▶ _Data on locating visible targets_
╭──

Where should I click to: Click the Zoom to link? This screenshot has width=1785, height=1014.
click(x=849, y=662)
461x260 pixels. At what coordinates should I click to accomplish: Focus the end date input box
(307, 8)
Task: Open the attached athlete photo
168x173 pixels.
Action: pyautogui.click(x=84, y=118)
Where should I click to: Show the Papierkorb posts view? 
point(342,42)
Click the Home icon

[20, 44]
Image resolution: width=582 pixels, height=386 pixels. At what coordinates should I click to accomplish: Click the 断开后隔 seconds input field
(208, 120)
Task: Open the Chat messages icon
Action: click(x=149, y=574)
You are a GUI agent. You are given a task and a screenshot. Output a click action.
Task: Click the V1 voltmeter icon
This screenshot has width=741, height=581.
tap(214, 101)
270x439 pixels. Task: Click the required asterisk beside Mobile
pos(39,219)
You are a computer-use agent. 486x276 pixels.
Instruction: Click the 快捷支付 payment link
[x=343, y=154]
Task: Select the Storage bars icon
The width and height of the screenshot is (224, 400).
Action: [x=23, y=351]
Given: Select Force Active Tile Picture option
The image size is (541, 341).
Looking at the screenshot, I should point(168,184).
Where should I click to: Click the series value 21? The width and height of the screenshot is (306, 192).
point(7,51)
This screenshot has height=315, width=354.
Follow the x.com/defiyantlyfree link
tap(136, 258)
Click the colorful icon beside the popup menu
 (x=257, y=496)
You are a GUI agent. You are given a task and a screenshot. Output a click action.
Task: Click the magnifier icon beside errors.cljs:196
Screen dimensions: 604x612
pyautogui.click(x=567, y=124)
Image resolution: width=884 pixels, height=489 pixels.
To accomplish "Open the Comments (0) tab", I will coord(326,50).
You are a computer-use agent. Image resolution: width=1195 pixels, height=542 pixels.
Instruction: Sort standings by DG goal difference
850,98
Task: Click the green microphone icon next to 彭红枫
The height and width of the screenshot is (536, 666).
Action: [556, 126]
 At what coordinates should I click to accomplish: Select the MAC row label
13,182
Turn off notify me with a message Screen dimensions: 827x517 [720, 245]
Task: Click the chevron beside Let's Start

╰──

▶ _What you need to do_
Please report each line of the data above that contains the word "dimensions".

▶ _Result of the task_
Screen dimensions: 604x612
Turn off notify me with a message Screen dimensions: 827x517 [720, 245]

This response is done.